■ Prompt
Reproduce verbatim every line of the material from the one containing "Viewport: 810px width, 1440px height." down to the one containing "Expand the 配送状态回传率", both included.
╭─ Information supplied
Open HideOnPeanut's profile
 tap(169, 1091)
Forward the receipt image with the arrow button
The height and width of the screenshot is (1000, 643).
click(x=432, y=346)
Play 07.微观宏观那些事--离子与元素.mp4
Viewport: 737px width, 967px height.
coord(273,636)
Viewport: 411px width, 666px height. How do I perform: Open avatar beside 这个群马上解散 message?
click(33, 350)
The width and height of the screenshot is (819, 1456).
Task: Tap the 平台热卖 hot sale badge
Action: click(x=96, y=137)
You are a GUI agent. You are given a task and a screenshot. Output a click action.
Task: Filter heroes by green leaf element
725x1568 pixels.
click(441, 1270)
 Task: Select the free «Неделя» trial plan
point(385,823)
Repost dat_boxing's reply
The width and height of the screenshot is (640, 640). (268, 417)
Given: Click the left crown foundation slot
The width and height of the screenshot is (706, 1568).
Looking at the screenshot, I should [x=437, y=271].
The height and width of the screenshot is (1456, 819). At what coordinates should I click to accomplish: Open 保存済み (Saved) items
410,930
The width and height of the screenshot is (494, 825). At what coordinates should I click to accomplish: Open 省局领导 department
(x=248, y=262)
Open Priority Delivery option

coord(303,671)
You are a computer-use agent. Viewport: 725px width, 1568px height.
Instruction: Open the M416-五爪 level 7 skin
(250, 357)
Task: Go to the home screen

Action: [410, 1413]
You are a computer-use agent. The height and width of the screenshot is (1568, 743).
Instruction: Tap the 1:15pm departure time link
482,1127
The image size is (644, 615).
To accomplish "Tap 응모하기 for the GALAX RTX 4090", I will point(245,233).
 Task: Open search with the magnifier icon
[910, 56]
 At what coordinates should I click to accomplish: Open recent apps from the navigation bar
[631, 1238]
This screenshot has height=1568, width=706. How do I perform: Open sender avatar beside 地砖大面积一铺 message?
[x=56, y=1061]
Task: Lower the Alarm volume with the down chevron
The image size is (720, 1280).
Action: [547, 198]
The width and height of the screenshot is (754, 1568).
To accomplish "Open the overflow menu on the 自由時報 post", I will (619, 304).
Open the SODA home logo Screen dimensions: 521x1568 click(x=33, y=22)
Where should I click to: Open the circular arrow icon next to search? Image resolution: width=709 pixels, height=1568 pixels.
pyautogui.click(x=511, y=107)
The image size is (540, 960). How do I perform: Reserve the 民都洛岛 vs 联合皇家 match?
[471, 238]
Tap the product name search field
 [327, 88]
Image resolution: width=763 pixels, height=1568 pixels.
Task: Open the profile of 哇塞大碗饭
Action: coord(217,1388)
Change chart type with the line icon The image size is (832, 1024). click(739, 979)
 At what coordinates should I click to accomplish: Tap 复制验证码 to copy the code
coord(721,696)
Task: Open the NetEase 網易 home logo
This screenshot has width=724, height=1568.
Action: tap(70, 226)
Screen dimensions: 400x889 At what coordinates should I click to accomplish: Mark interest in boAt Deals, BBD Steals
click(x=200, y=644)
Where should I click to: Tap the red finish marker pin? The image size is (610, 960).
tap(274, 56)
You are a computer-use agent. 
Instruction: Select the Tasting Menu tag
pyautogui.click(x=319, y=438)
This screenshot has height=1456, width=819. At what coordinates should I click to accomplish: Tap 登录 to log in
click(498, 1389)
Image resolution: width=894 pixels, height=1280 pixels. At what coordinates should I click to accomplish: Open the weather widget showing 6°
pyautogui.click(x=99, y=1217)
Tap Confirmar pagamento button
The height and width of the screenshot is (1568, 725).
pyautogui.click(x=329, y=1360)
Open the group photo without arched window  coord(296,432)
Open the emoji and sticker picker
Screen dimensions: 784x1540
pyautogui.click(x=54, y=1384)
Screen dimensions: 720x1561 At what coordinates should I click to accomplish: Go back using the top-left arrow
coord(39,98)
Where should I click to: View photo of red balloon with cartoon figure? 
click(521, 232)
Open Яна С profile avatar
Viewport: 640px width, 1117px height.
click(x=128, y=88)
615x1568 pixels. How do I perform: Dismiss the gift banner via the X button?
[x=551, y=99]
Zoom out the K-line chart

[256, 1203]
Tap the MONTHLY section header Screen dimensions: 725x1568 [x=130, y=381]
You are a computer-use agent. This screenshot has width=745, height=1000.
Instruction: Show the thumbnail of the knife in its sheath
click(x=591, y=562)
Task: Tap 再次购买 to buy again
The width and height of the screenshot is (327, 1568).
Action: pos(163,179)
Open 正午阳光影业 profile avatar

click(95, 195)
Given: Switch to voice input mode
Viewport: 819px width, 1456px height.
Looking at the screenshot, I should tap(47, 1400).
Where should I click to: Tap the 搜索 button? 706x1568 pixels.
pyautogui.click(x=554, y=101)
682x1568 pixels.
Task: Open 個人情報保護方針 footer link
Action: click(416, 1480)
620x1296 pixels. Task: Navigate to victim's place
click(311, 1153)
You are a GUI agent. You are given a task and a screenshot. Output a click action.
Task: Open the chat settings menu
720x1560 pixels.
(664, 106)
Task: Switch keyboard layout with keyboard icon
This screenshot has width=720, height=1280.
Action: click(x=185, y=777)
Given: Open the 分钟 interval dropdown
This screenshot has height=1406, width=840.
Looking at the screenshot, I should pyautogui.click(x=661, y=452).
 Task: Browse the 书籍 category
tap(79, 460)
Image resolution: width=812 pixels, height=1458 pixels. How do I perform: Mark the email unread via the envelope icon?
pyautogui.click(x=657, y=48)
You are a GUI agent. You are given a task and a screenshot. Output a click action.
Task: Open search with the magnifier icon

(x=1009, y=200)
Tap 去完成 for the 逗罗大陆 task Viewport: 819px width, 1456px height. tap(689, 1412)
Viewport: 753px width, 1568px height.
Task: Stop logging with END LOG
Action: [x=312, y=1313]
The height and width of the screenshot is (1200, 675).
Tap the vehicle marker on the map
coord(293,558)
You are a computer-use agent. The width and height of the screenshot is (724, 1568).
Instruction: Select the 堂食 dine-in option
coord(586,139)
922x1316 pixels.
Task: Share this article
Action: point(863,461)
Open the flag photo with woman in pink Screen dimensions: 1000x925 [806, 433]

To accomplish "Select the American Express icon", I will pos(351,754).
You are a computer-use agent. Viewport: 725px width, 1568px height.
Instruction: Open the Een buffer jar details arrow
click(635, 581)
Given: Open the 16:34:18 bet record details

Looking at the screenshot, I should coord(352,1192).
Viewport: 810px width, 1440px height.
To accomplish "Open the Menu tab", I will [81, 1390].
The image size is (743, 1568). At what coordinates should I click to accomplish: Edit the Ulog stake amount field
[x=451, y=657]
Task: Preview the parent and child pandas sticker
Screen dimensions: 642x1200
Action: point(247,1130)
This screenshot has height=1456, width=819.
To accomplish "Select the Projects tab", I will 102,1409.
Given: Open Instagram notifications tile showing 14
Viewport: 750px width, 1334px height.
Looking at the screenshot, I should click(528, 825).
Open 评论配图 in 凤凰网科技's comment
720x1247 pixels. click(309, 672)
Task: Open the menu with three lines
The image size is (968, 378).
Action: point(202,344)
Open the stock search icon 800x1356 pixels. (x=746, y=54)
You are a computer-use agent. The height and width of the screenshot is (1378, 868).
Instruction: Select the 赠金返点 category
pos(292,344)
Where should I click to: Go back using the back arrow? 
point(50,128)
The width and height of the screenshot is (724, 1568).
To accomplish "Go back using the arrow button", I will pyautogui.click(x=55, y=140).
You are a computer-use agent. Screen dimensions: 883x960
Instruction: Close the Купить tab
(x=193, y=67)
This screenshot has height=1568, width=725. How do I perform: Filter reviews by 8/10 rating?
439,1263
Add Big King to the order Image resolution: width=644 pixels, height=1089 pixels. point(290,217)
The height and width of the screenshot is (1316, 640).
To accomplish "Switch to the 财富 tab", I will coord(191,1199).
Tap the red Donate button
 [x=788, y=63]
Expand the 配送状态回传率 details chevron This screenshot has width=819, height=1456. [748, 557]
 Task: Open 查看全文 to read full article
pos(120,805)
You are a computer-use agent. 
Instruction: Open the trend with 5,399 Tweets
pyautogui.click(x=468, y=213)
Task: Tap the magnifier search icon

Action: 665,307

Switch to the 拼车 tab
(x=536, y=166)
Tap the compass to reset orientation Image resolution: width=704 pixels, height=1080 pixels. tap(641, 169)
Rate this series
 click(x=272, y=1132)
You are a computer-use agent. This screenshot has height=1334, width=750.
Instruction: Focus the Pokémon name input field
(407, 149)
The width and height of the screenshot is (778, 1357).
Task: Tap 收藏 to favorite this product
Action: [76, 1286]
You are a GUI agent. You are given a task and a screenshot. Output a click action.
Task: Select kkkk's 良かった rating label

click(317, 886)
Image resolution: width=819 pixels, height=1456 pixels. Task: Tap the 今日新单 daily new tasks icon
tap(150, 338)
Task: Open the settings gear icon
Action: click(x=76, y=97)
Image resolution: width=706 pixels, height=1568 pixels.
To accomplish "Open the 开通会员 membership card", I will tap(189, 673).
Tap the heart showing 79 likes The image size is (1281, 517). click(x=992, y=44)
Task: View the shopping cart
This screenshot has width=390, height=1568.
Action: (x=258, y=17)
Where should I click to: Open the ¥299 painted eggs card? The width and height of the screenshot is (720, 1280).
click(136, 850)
╰─
■ Solution to the exercise
Viewport: 810px width, 1440px height.
To accomplish "Open the Menu tab", I will [81, 1390].
The image size is (743, 1568). At what coordinates should I click to accomplish: Edit the Ulog stake amount field
[x=451, y=657]
Task: Preview the parent and child pandas sticker
Screen dimensions: 642x1200
Action: point(247,1130)
This screenshot has height=1456, width=819.
To accomplish "Select the Projects tab", I will 102,1409.
Given: Open Instagram notifications tile showing 14
Viewport: 750px width, 1334px height.
Looking at the screenshot, I should click(528, 825).
Open 评论配图 in 凤凰网科技's comment
720x1247 pixels. click(309, 672)
Task: Open the menu with three lines
The image size is (968, 378).
Action: point(202,344)
Open the stock search icon 800x1356 pixels. (x=746, y=54)
You are a computer-use agent. The height and width of the screenshot is (1378, 868).
Instruction: Select the 赠金返点 category
pos(292,344)
Where should I click to: Go back using the back arrow? 
point(50,128)
The width and height of the screenshot is (724, 1568).
To accomplish "Go back using the arrow button", I will pyautogui.click(x=55, y=140).
You are a computer-use agent. Screen dimensions: 883x960
Instruction: Close the Купить tab
(x=193, y=67)
This screenshot has height=1568, width=725. How do I perform: Filter reviews by 8/10 rating?
439,1263
Add Big King to the order Image resolution: width=644 pixels, height=1089 pixels. point(290,217)
The height and width of the screenshot is (1316, 640).
To accomplish "Switch to the 财富 tab", I will coord(191,1199).
Tap the red Donate button
 [x=788, y=63]
Expand the 配送状态回传率 details chevron This screenshot has width=819, height=1456. [748, 557]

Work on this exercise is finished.